— Your assignment —
Only one stretch of the data should be retyped: the lines from the line containing "Task: Open Sofia's profile photo" through the line containing "The width and". Keep pictures out of it.

— Records provided —
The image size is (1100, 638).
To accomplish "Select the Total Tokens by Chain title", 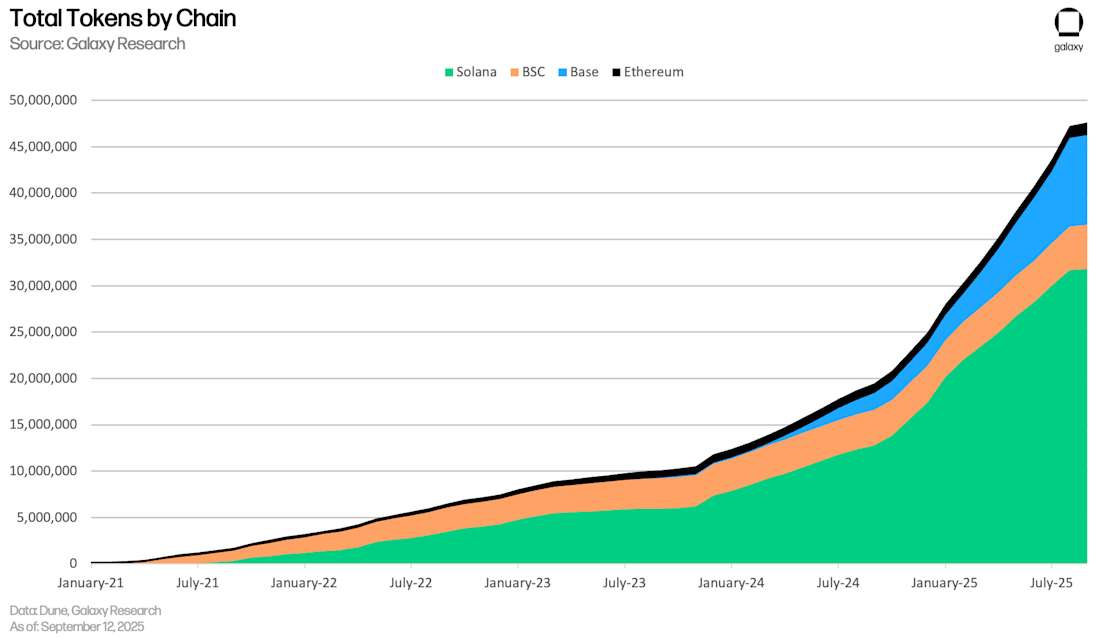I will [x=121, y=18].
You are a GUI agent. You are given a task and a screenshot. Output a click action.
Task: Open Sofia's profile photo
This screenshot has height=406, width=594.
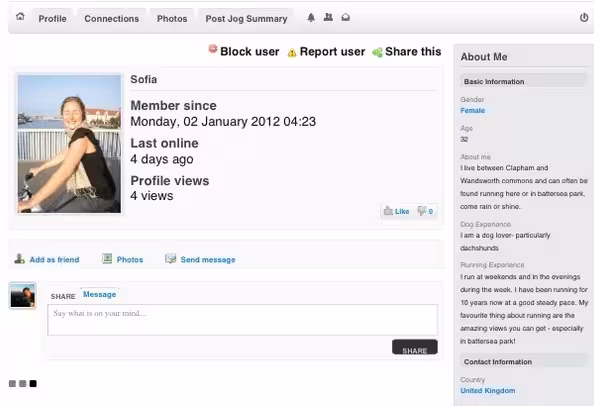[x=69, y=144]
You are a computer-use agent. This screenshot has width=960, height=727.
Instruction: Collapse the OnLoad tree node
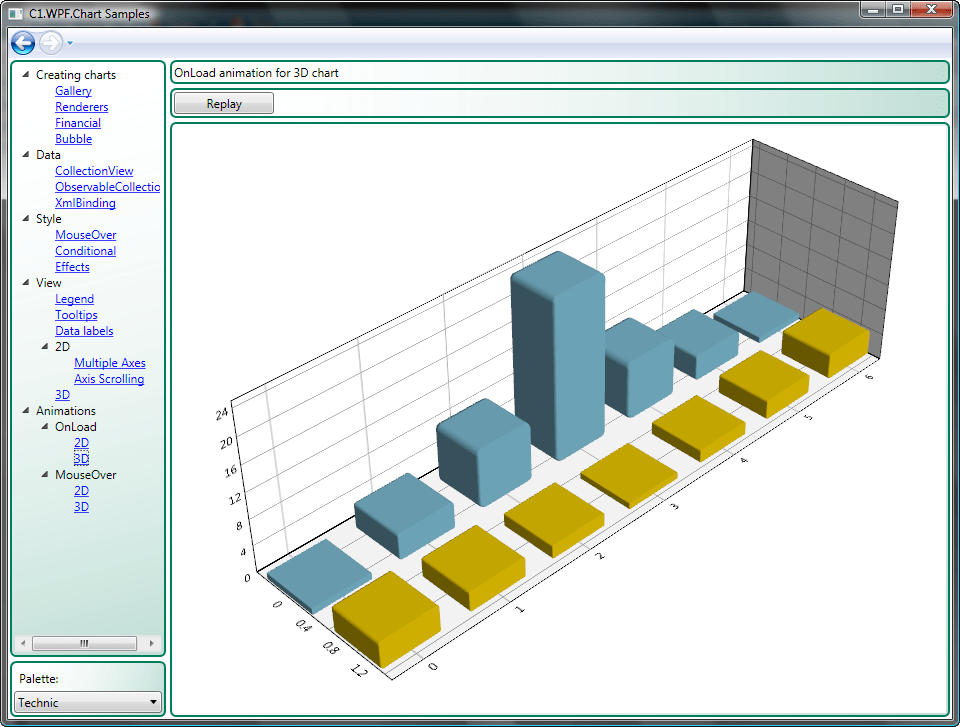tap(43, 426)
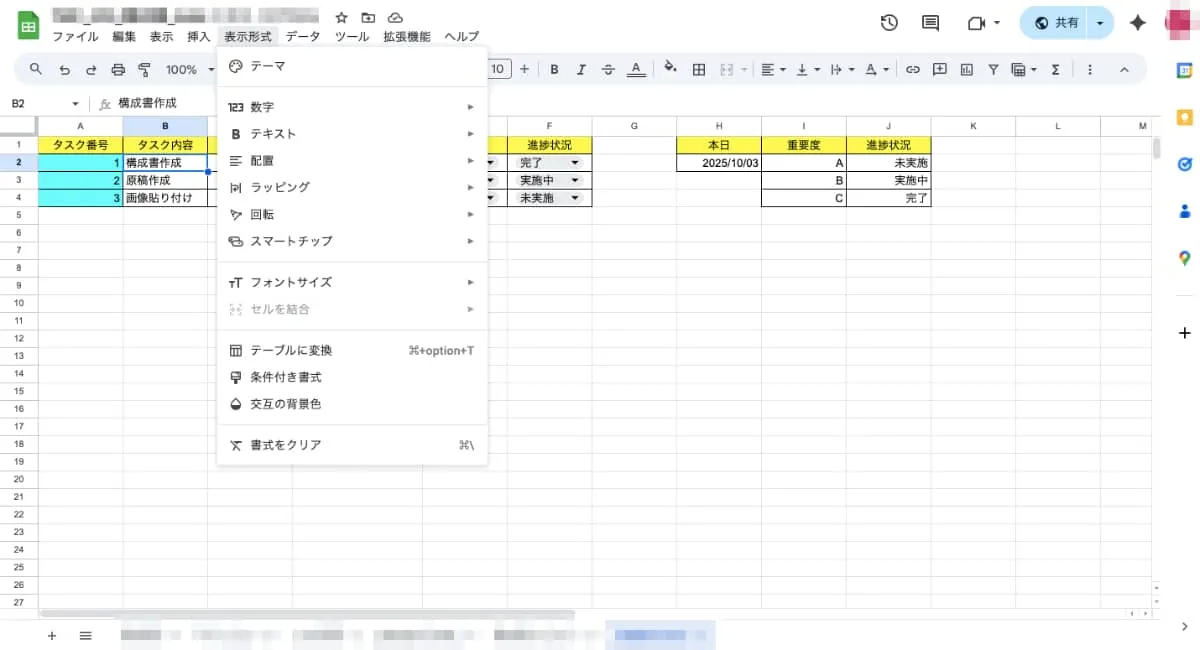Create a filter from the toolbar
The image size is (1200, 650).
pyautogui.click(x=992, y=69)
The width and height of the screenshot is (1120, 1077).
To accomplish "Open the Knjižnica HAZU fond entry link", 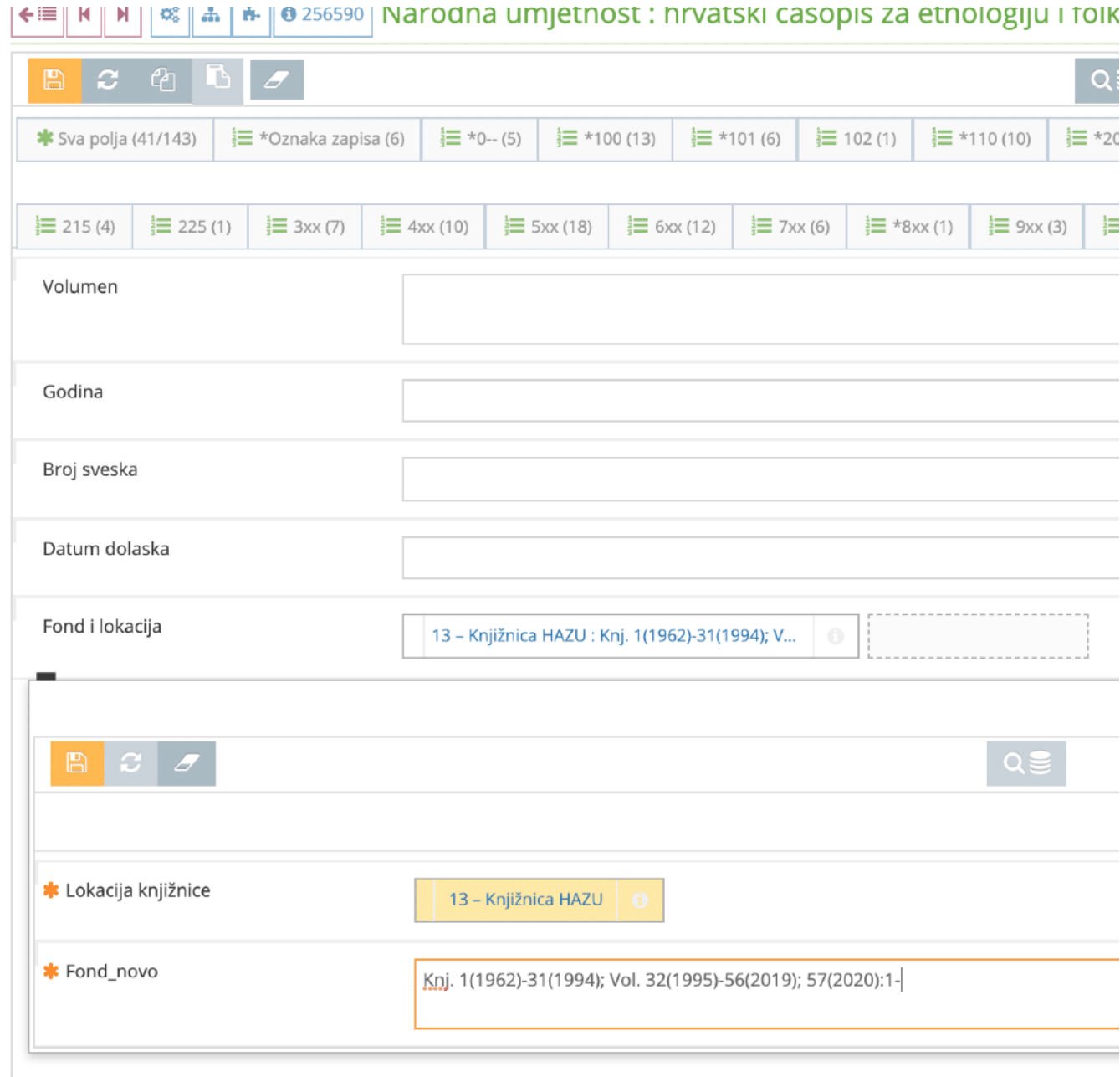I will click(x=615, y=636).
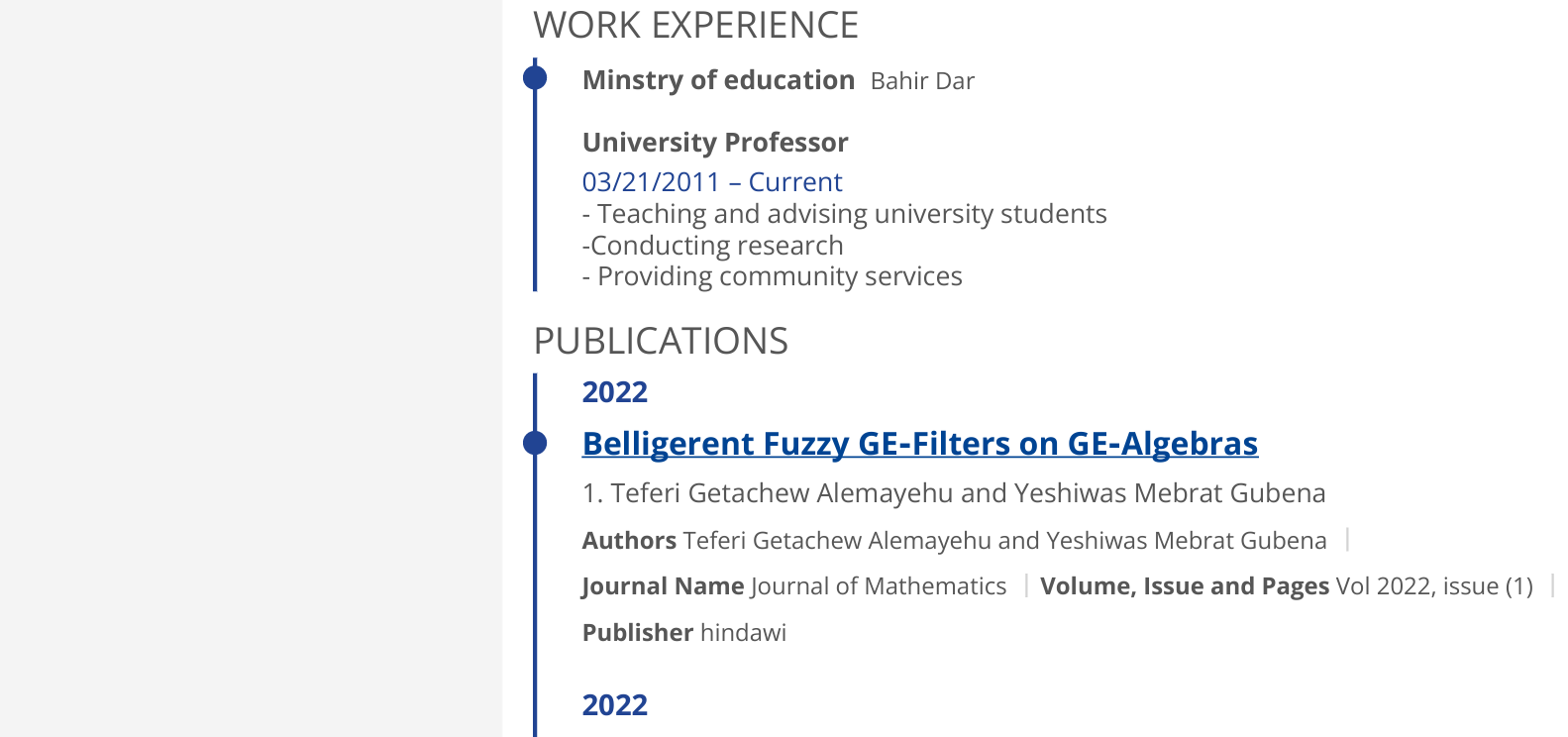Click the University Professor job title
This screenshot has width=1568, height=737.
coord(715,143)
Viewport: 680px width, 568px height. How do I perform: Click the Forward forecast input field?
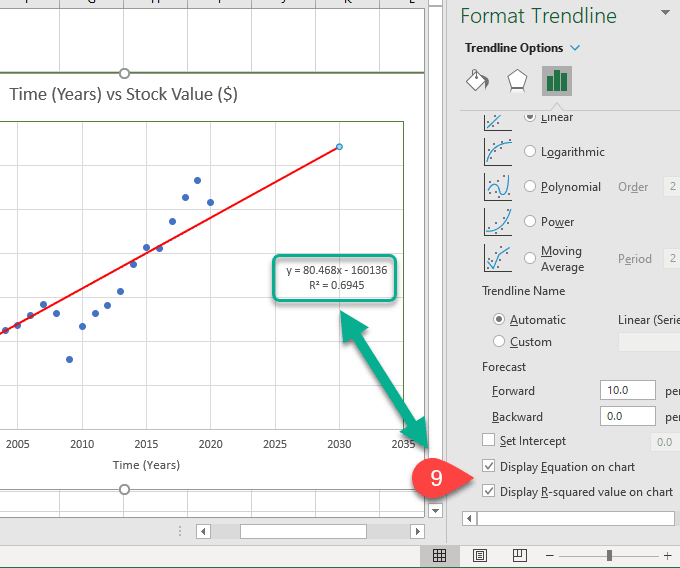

— Expected output —
Task: Open Sofia's profile photo
This screenshot has height=406, width=594.
[x=69, y=144]
You are a computer-use agent. This screenshot has width=960, height=727.
Instruction: Collapse the OnLoad tree node
tap(43, 426)
Create a filter from the toolbar
The image size is (1200, 650).
pyautogui.click(x=992, y=69)
The width and height of the screenshot is (1120, 1077).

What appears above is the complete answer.